TEXTO BASE:
====

Covid grave aumenta risco de doença mental depois da alta hospitalar
Pacientes que tiveram Covid-19 moderada ou grave apresentam alta prevalência de transtornos psiquiátricos como ansiedade, depressão e estresse pós-traumático, além de perdas cognitivas relacionadas a memória e atenção, meses depois da alta hospitalar. Isso é o que mostra um estudo conduzido pelo Hospital das Clínicas da Universidade de São Paulo, publicado no periódico General Hospital Psychiatry.
O artigo apresenta resultados preliminares do acompanhamento de 425 pacientes que foram avaliados entre seis e nove meses após a internação. Todos foram pacientes internados no Hospital das Clínicas da USP entre os meses de março e setembro de 2020. Aqueles que precisaram de tratamento na Unidade de Terapia Intensiva (UTI) foram considerados graves e os demais, moderados. Para o estudo, foram submetidos a entrevista psiquiátrica e testes cognitivos.
Os achados apontam uma prevalência de transtorno mental comum de 32,2% neste grupo de pacientes pós-covid - um percentual maior do que o observado na população geral brasileira (21,1%).
A ação direta do vírus no Sistema Nervoso Central, além da própria inflamação e das alterações de coagulação causadas pela doença, estaria por trás desses danos a longo prazo - a famosa covid longa. "Muito possivelmente o vírus provoca uma afecção direta no Sistema Nervoso Central", diz Rodolfo Furlan Damiano, psiquiatra do Hospital Israelita Albert Einstein e um dos autores da pesquisa.
Isso porque, apesar de que o próprio estresse pode predispor os pacientes de Covid-19 a transtornos psiquiátricos, não houve correlação entre estes casos e fatores estressantes como a perda de um parente próximo ou prejuízos financeiros, nem com a gravidade ou tempo de internação.

====

ENUNCIADOS:
1. Indique se cada afirmação concorda com o texto sobre a Covid grave, respondendo sim ou não e citando as palavras do texto que decidem a questão: (a) O estudo acompanhou 425 pacientes. (b) Os pacientes que precisaram de UTI foram classificados como moderados. (c) Os transtornos psiquiátricos tiveram correlação com a perda de um parente próximo.
2. Segundo o texto sobre a Covid grave, em qual periódico o estudo foi publicado?
Os registros formam um material à parte, sem relação com o texto.

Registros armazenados
====

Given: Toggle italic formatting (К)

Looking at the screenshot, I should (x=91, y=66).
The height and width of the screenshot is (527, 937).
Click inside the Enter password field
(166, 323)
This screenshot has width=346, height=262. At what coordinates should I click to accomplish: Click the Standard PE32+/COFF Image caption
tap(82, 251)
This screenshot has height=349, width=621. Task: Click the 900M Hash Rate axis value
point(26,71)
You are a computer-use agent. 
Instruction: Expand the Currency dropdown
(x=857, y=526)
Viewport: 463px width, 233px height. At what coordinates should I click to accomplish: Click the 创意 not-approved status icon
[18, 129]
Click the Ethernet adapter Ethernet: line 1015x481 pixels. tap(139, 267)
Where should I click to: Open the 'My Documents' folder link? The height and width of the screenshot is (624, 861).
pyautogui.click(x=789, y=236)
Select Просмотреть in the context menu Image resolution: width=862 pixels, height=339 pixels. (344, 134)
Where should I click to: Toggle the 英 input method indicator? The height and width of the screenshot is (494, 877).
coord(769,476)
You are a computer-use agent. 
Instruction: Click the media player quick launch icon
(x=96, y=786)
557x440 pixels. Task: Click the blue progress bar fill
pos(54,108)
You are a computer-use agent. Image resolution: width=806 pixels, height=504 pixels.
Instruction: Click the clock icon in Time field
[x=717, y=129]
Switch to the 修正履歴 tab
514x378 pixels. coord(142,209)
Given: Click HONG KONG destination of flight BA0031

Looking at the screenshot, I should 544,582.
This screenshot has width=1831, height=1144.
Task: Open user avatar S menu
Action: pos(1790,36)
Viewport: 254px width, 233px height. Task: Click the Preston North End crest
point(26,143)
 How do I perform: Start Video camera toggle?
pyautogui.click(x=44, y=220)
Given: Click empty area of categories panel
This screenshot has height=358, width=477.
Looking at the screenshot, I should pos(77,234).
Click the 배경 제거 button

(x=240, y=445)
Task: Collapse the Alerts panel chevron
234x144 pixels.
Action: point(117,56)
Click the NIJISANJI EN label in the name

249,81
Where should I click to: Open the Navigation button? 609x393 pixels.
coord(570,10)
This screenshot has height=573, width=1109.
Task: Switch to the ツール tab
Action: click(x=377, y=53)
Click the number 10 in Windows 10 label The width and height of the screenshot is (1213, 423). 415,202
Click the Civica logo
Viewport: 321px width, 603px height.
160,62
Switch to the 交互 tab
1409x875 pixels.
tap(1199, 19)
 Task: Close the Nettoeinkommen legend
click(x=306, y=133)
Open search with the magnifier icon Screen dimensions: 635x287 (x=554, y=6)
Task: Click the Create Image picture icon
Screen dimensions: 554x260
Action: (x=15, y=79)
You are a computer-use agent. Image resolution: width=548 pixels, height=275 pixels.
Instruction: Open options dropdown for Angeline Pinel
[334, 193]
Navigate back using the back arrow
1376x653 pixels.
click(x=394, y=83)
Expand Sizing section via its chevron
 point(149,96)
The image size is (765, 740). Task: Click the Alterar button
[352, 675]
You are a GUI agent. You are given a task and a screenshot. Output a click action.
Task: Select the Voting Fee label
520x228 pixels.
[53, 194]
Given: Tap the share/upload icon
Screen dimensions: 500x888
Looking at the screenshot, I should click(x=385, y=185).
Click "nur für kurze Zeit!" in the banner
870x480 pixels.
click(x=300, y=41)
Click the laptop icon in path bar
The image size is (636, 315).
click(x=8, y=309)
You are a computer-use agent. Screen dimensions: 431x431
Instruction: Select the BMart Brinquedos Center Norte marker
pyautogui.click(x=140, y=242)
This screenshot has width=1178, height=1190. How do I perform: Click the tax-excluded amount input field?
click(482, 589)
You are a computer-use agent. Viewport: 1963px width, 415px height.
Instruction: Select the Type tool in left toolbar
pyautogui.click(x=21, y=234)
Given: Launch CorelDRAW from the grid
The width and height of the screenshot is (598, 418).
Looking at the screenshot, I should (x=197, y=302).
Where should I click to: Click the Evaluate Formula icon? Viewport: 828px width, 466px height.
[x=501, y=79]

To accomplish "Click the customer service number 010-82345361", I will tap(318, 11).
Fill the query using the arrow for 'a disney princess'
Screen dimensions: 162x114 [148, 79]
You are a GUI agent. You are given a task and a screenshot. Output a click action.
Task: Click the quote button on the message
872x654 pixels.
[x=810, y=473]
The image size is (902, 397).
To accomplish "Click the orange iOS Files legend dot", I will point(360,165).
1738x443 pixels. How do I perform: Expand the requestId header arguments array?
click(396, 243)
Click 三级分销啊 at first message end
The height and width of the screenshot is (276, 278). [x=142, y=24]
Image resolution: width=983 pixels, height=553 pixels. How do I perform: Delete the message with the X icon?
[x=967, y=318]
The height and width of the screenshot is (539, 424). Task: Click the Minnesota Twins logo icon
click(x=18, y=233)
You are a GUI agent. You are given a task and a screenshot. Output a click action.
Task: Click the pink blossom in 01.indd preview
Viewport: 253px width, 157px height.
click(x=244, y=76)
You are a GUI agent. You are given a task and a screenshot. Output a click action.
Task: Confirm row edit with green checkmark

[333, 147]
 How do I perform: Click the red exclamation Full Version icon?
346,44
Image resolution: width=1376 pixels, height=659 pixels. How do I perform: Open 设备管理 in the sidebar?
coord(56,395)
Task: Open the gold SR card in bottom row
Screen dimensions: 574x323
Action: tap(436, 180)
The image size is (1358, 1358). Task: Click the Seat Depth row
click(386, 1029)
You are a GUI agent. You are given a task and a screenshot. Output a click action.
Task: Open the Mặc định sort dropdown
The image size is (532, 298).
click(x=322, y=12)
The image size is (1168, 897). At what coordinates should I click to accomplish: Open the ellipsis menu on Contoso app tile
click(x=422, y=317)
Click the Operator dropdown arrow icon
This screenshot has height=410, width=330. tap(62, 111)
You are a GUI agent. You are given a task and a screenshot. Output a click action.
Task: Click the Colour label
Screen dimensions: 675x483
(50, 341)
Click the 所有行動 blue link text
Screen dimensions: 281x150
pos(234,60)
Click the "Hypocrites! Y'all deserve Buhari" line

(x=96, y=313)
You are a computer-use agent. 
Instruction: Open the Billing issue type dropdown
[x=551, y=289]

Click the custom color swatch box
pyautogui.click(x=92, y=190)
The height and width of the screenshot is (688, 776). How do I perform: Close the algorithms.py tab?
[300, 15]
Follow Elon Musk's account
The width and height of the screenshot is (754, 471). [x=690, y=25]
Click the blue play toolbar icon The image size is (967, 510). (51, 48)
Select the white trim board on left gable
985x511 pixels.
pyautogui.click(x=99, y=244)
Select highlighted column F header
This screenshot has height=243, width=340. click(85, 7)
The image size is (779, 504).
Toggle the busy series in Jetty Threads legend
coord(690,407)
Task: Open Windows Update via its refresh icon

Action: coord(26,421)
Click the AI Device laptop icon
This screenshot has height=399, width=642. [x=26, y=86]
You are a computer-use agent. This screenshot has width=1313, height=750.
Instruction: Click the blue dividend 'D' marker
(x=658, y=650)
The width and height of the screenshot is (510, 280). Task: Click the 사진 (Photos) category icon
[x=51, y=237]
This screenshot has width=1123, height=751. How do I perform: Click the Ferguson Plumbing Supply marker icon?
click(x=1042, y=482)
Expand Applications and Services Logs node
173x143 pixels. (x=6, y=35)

====

GABARITO:
1.
(a) Sim: "acompanhamento de 425 pacientes".
(b) Não: "Aqueles que precisaram de tratamento na Unidade de Terapia Intensiva (UTI) foram considerados graves".
(c) Não: "não houve correlação entre estes casos e fatores estressantes como a perda de um parente próximo".

2. No periódico General Hospital Psychiatry.